Dietary fiber also influences CH levels. In general, insoluble fibers, such as cellulose, hemicellulose, and lignin from grain and vegetables (see Chapters), have limited effects on CH levels, whereas more soluble forms, such as gums and pectins found in legumes and fruit, possess greater CH-lowering properties. Fiber exhibits CH-lowering action by at least three mechanisms other than simple replacement of hypercholesterolemic dietary ingredients. First, fiber may act as a bile acid-sequestering agent. Second, fiber likely reduces the rate of insulin rise by slowing carbohydrate absorption, thus slowing CH synthesis. Third, fiber may produce SCFA, which are absorbed by the portal circulation and inhibit CH syn-thesis.

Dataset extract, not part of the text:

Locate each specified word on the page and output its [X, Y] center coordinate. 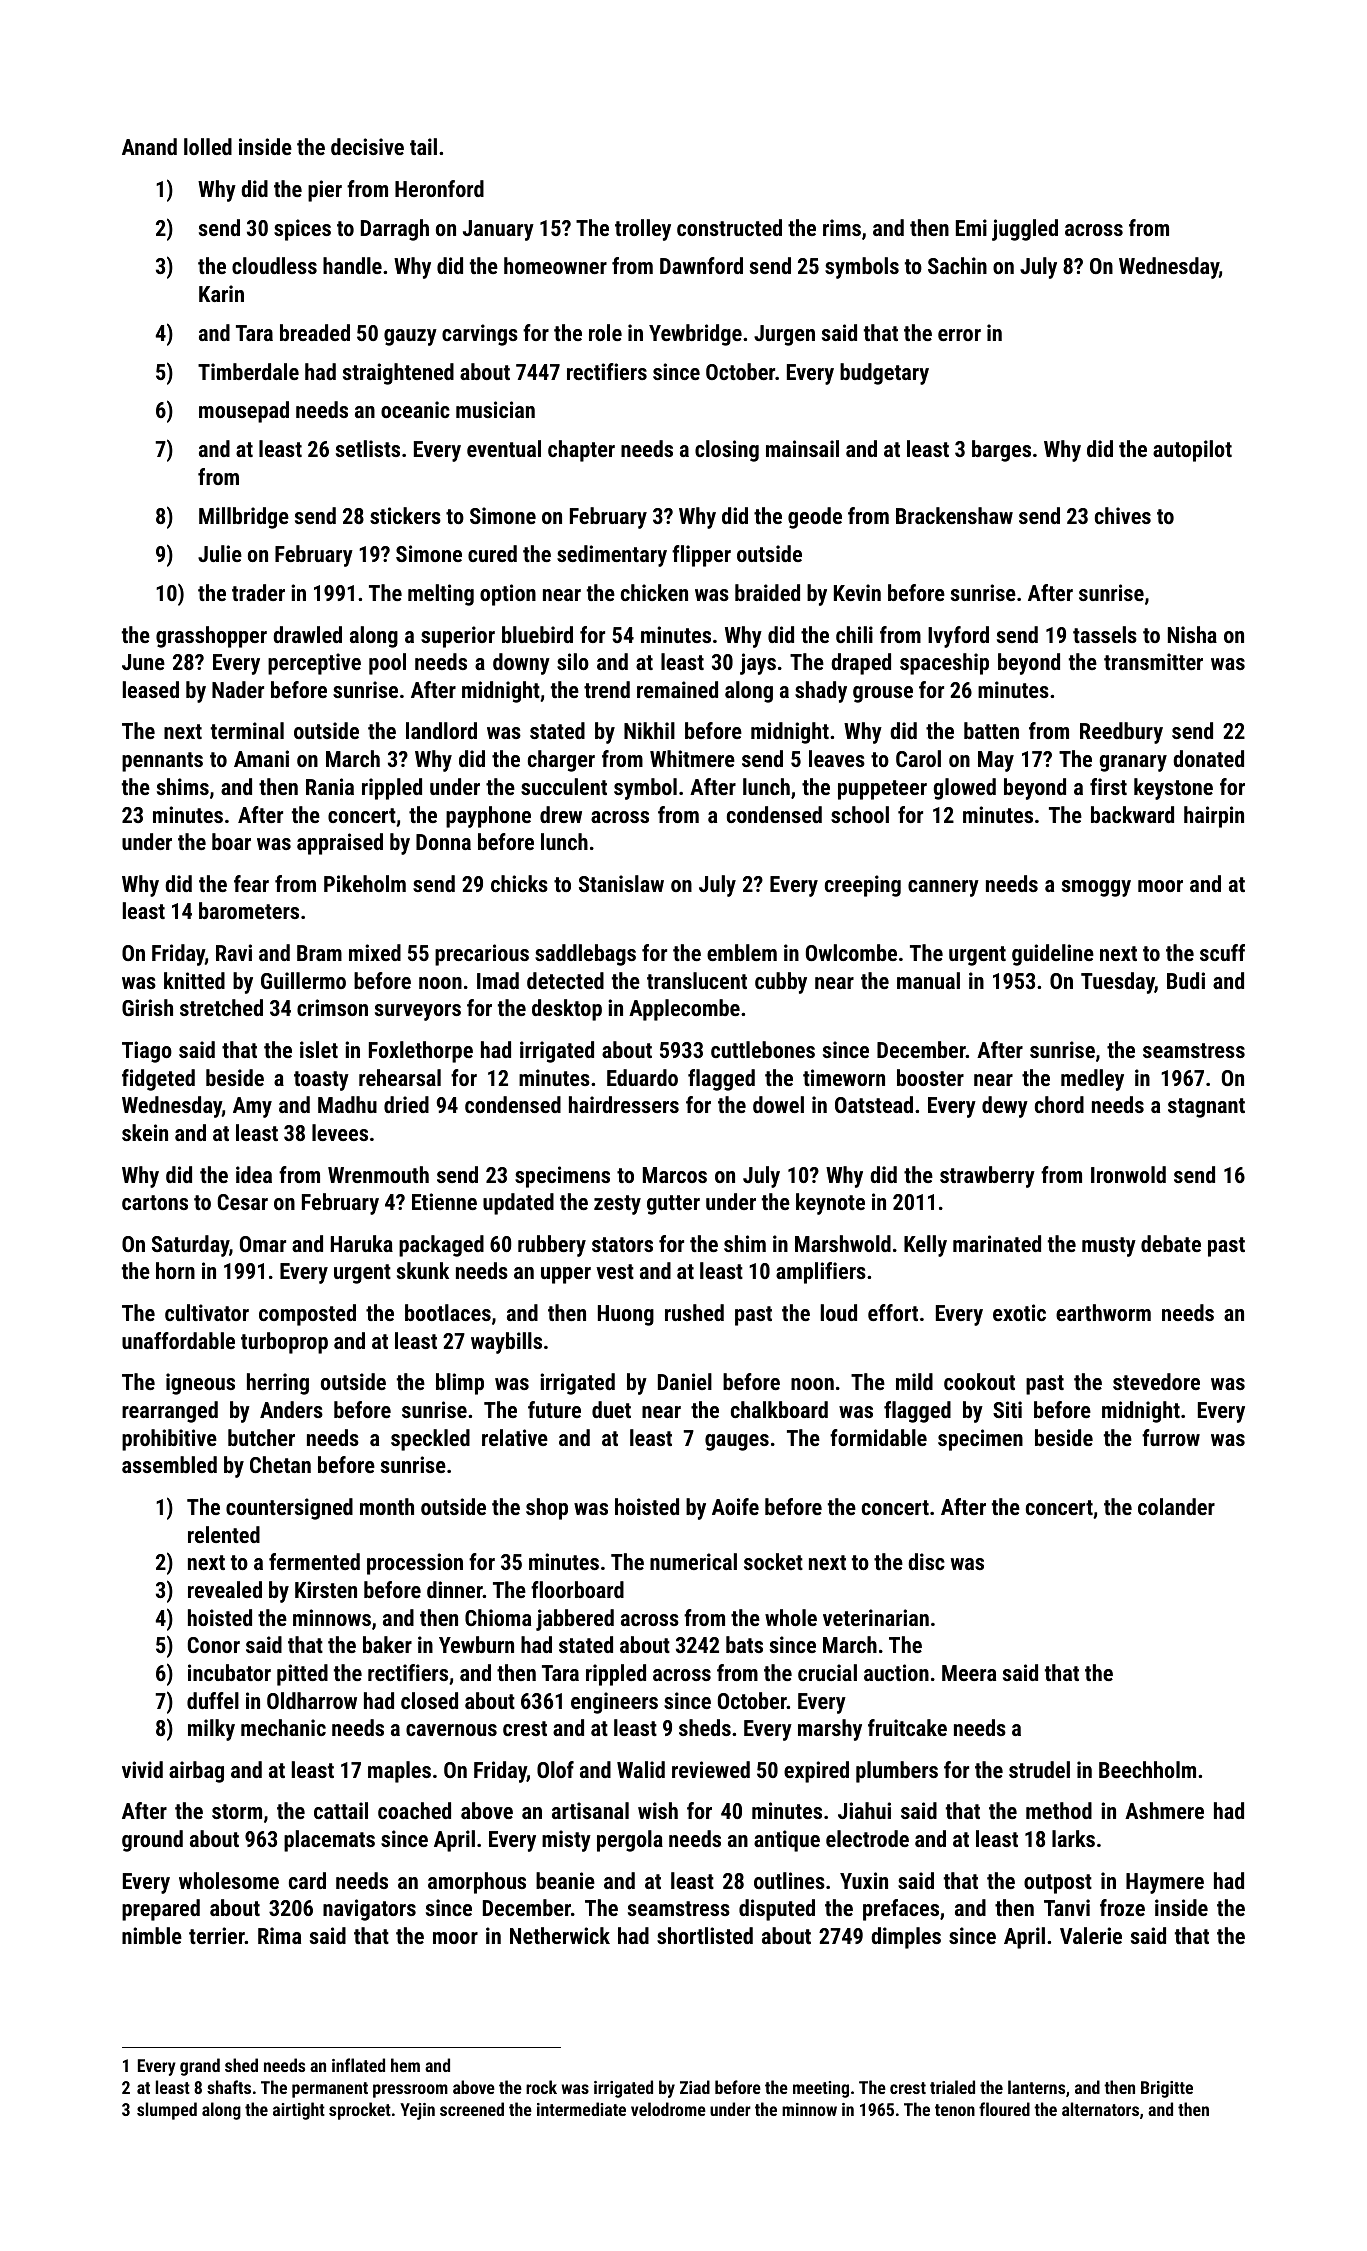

Qualitative protein intake may also influence circulating CH levels, since consumption of animal protein leads to higher circulating CH levels than consumption of plant protein. Alcohol intake is somewhat arguably associated with heart disease risk. The relationship between alcohol consumption and CH levels is "J" shaped. At lower levels of intake, wine and spirits (but not beer) produce a more favorable lipid profile: lowering LDL and raising HDL CH values. Further, consumption of excess calories resulting in obesity is associated with higher circulating CH levels. Both CH and TG levels fall during weight loss ( 51). The distribution of excess weight appears to have a stronger association with circulating lipid level than the amount of weight ( 52). In summary, these dietary factors suggest that replacing energy-dense and saturated fat-rich, animal-based foods with those obtained from plant sources is warranted to maintain a desirable profile of circulating lipids.